Required action: A single figure is wanted: the count of lines below containing the string "computer".

Stored data:

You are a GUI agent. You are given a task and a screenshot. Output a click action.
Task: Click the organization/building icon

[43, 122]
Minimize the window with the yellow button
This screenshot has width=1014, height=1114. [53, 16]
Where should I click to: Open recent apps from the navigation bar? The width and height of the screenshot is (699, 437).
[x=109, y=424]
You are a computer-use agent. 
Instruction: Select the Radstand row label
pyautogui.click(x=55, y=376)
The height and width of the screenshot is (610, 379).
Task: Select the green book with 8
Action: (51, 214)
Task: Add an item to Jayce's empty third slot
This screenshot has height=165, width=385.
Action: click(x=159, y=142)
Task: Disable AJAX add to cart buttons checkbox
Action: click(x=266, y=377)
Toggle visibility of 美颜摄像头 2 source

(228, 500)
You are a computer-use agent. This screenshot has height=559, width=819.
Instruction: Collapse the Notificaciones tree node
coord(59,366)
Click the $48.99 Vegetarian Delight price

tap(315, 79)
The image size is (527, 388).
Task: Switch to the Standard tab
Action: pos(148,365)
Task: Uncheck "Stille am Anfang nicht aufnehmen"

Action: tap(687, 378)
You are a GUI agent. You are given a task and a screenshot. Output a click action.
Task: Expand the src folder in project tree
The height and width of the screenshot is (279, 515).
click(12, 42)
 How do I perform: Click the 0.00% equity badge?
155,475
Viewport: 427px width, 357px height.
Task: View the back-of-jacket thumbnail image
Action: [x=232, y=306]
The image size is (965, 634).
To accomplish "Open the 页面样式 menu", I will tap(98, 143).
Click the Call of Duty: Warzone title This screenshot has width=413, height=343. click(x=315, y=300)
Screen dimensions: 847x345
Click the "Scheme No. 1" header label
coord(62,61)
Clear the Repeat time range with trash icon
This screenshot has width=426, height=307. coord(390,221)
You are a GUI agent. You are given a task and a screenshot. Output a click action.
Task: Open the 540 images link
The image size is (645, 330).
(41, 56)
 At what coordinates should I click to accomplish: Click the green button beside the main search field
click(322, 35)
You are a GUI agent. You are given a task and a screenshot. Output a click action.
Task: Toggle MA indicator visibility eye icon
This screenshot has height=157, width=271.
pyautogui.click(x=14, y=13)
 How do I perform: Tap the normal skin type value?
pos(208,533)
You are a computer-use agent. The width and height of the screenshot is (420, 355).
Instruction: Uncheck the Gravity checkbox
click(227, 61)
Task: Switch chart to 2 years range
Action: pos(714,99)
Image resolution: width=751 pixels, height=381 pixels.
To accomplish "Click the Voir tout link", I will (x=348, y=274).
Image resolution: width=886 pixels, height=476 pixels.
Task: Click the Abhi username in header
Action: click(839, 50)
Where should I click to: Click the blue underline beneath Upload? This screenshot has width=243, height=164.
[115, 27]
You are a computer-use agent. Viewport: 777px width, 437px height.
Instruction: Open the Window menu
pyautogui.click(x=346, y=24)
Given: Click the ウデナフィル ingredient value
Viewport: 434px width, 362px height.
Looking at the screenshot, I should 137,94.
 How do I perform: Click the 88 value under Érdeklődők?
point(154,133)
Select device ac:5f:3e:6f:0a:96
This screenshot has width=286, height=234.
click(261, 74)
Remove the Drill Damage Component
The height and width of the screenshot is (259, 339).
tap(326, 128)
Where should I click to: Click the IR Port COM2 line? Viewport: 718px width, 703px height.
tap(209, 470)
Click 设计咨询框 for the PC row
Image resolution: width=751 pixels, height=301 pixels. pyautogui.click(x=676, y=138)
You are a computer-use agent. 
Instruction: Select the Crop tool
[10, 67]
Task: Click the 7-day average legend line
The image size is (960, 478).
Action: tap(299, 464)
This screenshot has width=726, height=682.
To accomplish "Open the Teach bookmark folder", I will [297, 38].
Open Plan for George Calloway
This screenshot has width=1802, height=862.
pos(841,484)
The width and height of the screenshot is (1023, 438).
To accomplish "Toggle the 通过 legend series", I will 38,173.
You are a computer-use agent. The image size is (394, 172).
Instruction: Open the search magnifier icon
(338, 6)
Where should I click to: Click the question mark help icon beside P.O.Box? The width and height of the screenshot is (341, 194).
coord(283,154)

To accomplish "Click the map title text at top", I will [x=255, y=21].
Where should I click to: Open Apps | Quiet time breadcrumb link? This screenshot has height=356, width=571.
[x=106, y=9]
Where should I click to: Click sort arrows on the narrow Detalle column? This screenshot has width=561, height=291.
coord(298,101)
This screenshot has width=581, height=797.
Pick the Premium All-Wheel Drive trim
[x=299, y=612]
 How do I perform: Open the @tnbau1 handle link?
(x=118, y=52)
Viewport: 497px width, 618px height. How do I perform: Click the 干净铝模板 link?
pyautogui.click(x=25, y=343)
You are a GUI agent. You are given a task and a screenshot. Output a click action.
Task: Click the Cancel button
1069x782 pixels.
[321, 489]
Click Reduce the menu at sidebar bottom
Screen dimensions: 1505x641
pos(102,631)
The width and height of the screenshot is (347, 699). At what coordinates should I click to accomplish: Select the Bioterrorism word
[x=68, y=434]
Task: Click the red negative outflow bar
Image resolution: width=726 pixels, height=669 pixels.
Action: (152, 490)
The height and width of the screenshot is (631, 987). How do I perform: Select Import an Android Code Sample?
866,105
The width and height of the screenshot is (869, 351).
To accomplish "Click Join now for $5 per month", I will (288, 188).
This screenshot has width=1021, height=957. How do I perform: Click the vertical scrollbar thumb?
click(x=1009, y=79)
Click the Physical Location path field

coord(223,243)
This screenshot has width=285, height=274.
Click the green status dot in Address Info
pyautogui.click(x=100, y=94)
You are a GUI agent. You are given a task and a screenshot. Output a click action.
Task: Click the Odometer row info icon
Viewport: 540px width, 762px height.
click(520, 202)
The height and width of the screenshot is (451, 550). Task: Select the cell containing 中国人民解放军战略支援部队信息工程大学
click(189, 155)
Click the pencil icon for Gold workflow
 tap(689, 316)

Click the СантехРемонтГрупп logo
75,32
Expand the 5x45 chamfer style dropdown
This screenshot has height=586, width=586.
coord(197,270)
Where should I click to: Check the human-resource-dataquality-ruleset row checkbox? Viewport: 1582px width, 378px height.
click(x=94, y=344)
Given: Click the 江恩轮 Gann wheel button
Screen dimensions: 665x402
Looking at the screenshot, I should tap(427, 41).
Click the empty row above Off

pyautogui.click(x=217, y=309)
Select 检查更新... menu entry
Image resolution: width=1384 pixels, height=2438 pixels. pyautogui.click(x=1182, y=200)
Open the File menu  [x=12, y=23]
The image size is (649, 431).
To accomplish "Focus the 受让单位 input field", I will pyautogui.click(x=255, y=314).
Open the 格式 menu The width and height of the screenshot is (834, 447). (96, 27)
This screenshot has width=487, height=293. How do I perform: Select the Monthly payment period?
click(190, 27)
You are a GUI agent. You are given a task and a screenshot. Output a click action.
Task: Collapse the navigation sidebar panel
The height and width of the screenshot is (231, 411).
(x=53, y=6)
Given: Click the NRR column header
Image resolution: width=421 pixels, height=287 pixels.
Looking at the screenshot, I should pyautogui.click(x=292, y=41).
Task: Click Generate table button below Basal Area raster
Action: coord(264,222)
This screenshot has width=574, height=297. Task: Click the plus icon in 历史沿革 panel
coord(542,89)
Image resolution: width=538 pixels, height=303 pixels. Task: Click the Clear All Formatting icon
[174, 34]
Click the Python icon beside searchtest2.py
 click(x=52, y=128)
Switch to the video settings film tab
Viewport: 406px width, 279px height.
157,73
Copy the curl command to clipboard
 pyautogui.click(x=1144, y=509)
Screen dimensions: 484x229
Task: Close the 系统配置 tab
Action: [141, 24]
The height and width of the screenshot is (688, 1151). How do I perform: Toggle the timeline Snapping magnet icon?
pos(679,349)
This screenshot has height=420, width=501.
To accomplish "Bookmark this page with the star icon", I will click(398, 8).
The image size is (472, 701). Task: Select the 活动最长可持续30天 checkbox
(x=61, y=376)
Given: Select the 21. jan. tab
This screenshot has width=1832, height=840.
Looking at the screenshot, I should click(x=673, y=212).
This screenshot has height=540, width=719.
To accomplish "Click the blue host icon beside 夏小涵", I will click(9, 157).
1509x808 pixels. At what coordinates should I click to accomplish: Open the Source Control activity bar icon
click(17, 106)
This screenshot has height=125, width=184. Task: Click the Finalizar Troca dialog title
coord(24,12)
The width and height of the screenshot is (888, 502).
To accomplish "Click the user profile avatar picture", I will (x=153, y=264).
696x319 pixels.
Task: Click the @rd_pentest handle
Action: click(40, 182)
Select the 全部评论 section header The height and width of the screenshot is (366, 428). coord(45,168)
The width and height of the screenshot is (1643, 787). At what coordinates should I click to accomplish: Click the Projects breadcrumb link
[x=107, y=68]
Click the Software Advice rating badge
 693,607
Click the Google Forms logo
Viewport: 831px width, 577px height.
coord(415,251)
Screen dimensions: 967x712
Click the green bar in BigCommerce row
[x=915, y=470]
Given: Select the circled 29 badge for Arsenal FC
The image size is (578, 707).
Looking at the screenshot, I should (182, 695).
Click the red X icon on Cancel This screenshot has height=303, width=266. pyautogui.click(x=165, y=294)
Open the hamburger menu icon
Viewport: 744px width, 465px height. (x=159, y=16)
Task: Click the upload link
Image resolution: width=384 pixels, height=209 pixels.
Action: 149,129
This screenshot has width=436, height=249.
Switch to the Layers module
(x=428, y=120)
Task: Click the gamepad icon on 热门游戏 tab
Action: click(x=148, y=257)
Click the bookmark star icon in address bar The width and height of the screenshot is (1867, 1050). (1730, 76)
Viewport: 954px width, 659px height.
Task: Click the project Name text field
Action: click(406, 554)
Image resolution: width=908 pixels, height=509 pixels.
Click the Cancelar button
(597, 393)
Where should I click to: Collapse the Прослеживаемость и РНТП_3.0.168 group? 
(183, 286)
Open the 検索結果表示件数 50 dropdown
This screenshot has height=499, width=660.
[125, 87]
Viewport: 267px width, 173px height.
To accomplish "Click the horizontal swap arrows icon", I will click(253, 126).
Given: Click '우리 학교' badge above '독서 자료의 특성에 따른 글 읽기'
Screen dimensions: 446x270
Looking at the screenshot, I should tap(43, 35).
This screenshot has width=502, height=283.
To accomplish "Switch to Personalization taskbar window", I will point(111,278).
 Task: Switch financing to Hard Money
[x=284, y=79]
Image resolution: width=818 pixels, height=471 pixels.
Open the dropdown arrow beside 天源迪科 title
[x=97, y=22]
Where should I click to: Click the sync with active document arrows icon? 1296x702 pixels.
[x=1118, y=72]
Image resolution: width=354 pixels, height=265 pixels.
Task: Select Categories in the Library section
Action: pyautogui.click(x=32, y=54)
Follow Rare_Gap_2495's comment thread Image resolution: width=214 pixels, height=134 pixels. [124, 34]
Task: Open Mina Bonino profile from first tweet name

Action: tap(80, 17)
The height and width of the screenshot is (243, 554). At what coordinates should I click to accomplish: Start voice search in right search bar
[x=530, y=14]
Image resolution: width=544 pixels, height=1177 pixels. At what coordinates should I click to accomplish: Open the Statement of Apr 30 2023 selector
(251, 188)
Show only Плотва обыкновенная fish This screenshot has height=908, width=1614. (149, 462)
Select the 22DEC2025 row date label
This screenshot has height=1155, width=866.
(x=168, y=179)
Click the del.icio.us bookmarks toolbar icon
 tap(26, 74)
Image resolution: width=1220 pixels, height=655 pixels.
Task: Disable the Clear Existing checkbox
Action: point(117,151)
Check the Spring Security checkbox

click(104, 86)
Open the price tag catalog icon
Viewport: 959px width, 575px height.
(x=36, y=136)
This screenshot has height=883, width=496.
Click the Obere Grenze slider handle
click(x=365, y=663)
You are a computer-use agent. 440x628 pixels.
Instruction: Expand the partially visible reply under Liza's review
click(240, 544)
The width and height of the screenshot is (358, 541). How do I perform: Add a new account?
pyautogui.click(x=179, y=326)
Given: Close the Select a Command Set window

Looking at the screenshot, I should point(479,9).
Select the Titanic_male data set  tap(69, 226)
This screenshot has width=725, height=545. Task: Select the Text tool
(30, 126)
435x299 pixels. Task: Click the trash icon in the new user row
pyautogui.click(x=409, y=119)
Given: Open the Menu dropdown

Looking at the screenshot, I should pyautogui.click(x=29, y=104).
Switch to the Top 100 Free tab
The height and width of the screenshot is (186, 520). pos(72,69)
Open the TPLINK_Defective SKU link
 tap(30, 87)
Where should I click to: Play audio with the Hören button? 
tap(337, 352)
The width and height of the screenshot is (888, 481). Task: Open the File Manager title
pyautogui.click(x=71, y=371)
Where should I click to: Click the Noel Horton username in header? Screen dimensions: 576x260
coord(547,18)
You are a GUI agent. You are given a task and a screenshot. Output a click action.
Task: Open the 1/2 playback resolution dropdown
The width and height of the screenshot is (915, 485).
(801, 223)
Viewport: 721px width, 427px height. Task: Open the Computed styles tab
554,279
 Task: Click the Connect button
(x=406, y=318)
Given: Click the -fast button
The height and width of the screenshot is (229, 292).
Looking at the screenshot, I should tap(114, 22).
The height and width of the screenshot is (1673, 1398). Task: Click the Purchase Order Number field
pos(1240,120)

Exercise result: 7